Stored data =>
—————
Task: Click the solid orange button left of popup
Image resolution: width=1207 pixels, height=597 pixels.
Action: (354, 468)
—————
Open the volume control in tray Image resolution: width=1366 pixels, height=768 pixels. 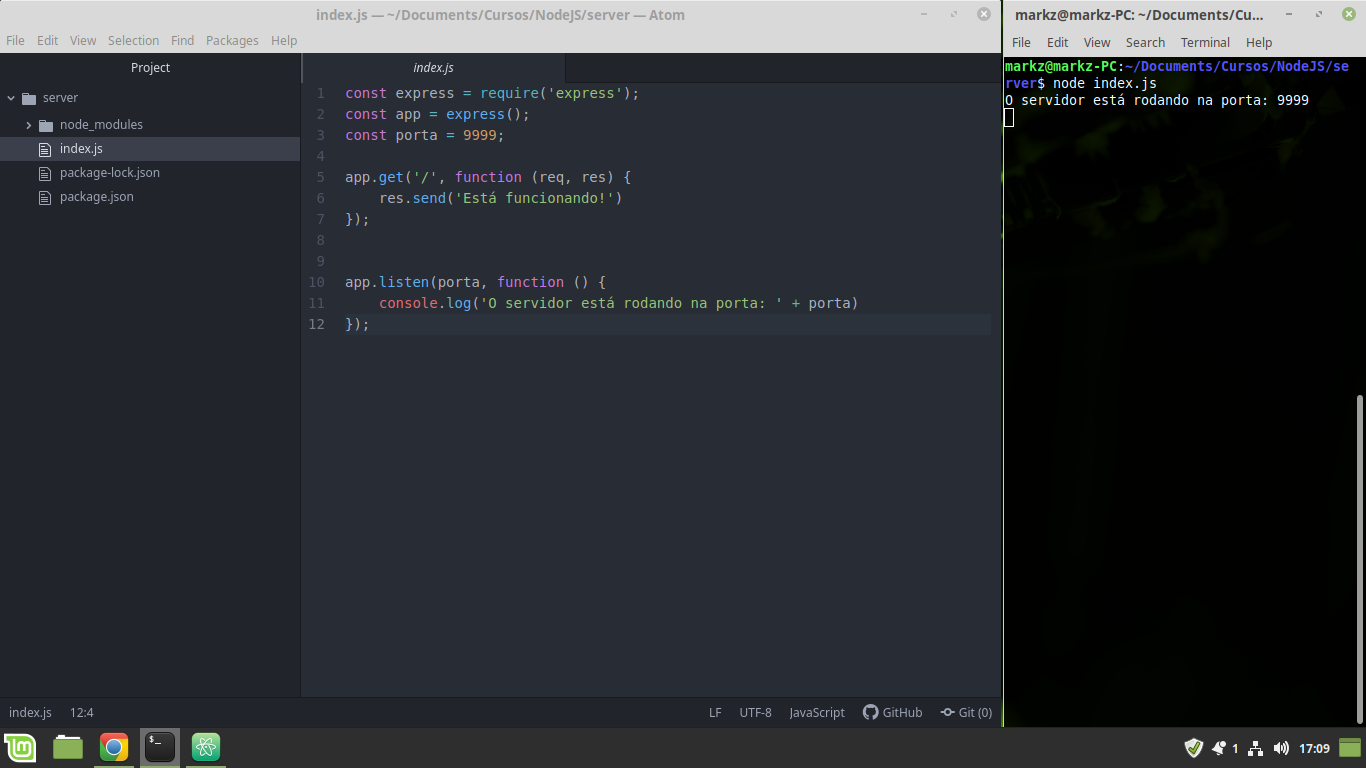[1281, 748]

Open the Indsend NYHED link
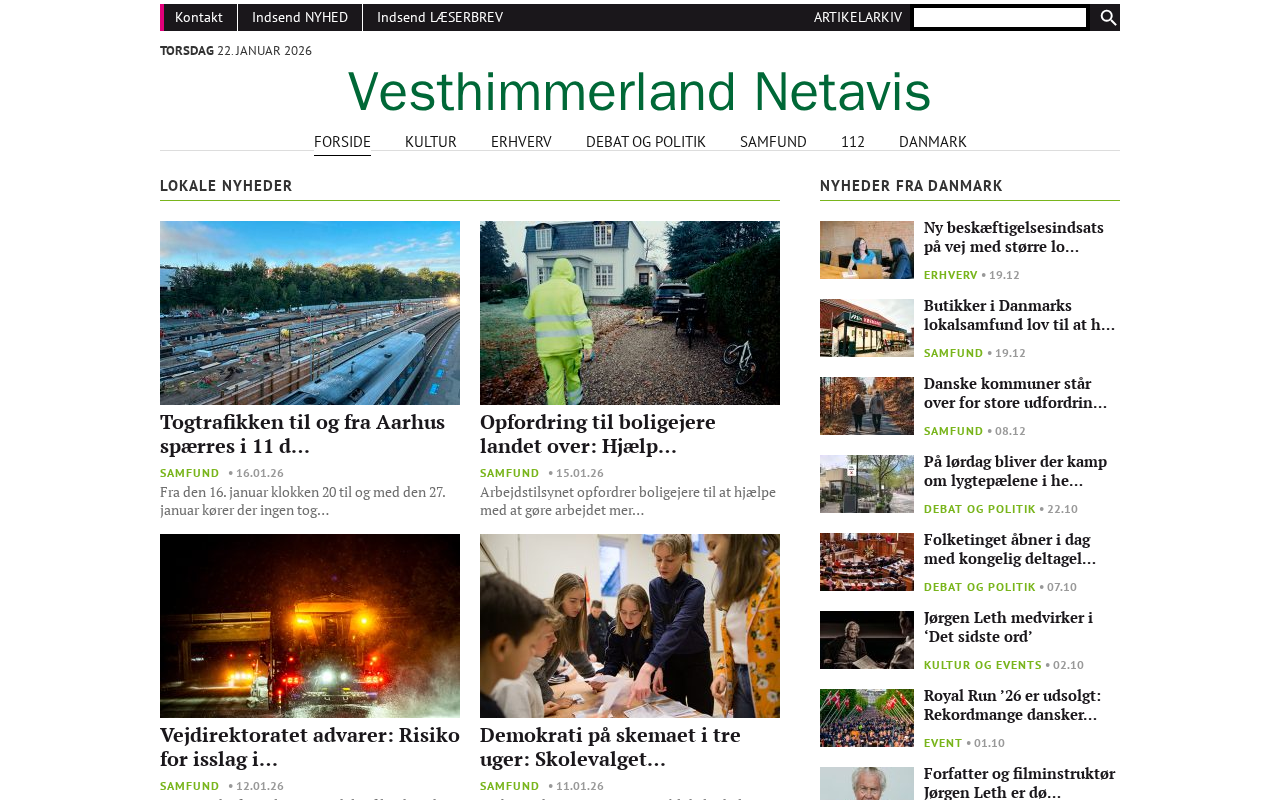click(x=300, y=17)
—————
What the exercise asks =>
Can you quote, word for word, the lines between the one holding "Task: Click the" and the one holding "Action: (354, 468)", inclusive?

Correct answer =>
Task: Click the solid orange button left of popup
Image resolution: width=1207 pixels, height=597 pixels.
Action: (354, 468)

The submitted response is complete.